In a word, as one who owned land both in England and in Ireland put it, "In England we let farms, in Ireland we let land." And by law an unjust landlord had the power at any moment to expel a tenant or a group of tenants, although no rent was owing, and without giving any compensation for the "improvements" which were the sole work of the tenant. Most landlords acted reasonably and equitably in such matters, but, especially among the new class of purely mercantile purchasers who came in under the Landed Estates Court after the great famine of 1846, there were too many who insisted on their extreme legal rights, thus disturbing the peace of the country and producing the Irish Land Question in an acute form that called for State interference.
The systems of "compensation for improvements" (1870), and of rent fixing by itinerant tribunals (1881), were tried in turn, but each was found to raise more difficulties than it settled, until finally Mr. Parnell and his Land League set the whole country in a flame, and produced a series of strikes against the payment of any rent. For some years it is hardly too much to say that the law of the League, with its purely revolutionary propaganda, supplanted the law of the land and reduced large areas to a condition of chaos, the decrees of the "village ruffians," who ruled the situation, being enforced by systematic outrage and assassination.
The first statesman who made a really serious attempt to meet this appalling state of things was Mr. Arthur Balfour, who, as Chief Secretary for Ireland, resolutely took up the task, first of repressing crime and enforcing the law, and then of recasting the whole land system in such a way that the tenant, transformed into an owner, would for the first time feel it his interest to range himself on the side of the law and of orderly government. At the same time, a systematic attempt was made to deal with the question of perennial poverty in the extreme West of Ireland in what came to be known as the "Congested Districts." The construction of railways and piers, the draining of land, and the provision of instruction in agriculture, fisheries, etc., speedily gave promise of a new era in the economic history of a hitherto helpless and hopeless population.
All this was done by Mr. Balfour and his successors in spite of opposition and obstruction of a kind such as no Chief Secretary had ever before had to encounter. Formerly, all through the centuries, whenever a Viceroy or Chief Secretary was face to face with an organised outbreak of crime and sedition in Ireland, both British parties united in supporting and strengthening the hands of the executive as representing the Crown. Mr. Gladstone's extraordinary reversal of policy and principle in the winter of 1885–86 put an end to all this, and gravely increased the difficulties of the Irish Government.
When Mr. Gladstone was first confronted with the demand for Home Rule, even in the mild and constitutional form advocated by Mr. Isaac Butt, and his Home Government Association, founded in the autumn of 1870, he promptly declared, like Mr. John Morley, that legislative Union with Great Britain was the only position permanently possible for an island situated as Ireland is. In a speech at Aberdeen[19] he indignantly asked—
"Can any sensible man, can any rational man, suppose that at this time of day, in this condition of the world, we are going to disintegrate the great capital institutions of this country for the purpose of making ourselves ridiculous in the sight of all mankind and crippling any powers we possess for conferring benefits on the country to which we belong."

DATA SECTION =
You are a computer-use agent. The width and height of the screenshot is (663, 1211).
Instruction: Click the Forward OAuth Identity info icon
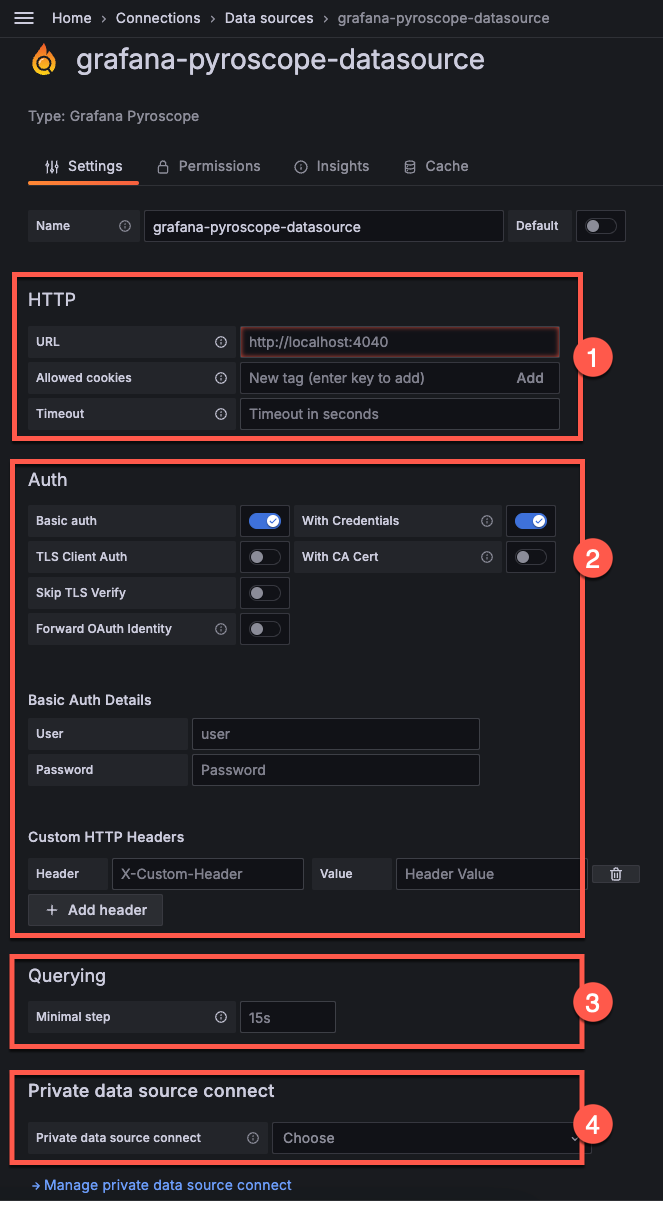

REQUIRED TASKS =
• a. In the passage on the Irish Land Question, echo the stretch from "All this was" through "the Irish Government.".
• b. Answer these from the passage on the Irish Land Question:
(i) In what year was rent fixing by itinerant tribunals tried?
(ii) What office did Mr. Arthur Balfour hold when he took up the task of repressing crime?
(iii) When was Mr. Isaac Butt's Home Government Association founded?
• c. Finish out the next part of the passage on the Irish Land Question, picking up after its final sentence.

RESULTS FOR EACH TASK =
• a.
All this was done by Mr. Balfour and his successors in spite of opposition and obstruction of a kind such as no Chief Secretary had ever before had to encounter. Formerly, all through the centuries, whenever a Viceroy or Chief Secretary was face to face with an organised outbreak of crime and sedition in Ireland, both British parties united in supporting and strengthening the hands of the executive as representing the Crown. Mr. Gladstone's extraordinary reversal of policy and principle in the winter of 1885–86 put an end to all this, and gravely increased the difficulties of the Irish Government.

• b.
(i) 1881
(ii) Chief Secretary for Ireland
(iii) In the autumn of 1870

• c.
And for fifteen years, in power or in opposition, Mr. Gladstone preached and acted upon the same doctrine. When the Land League was founded he denounced it as an organisation whose steps were "dogged with crime," and whose march was "through rapine to the dismemberment of the Empire." The League was finally "proclaimed" by his Government as a criminal conspiracy and its members, from Mr. Parnell downwards, arrested and imprisoned without trial as being "reasonably suspected" of criminal practices.
This continued until in an unfortunate moment for himself Mr. Gladstone discovered, in November, 1885, that the votes of Mr. Parnell and his eighty-six colleagues were necessary for his own return to power as Prime Minister, whereupon he entered into negotiations which resulted, on the one hand, in his securing the necessary votes, and on the other in his accepting the principles and the policy of those whom until then he had denounced and imprisoned as instigators to crime and sedition. He rightly recognised that there was no half-way house, and that he could not become a Home Ruler without accepting and defending the actions of the Home Rulers. He worshipped what he had formerly burnt, and he burned what he had hitherto worshipped. The result was that for several years England beheld for the first time the scandalous spectacle of men who had held high office under the Crown openly defending—and even instigating—lawlessness and disorder, shielding and excusing criminals, proved such before the courts, and thwarting, misrepresenting, and obstructing those whose duty it was to restore order and legality in Ireland.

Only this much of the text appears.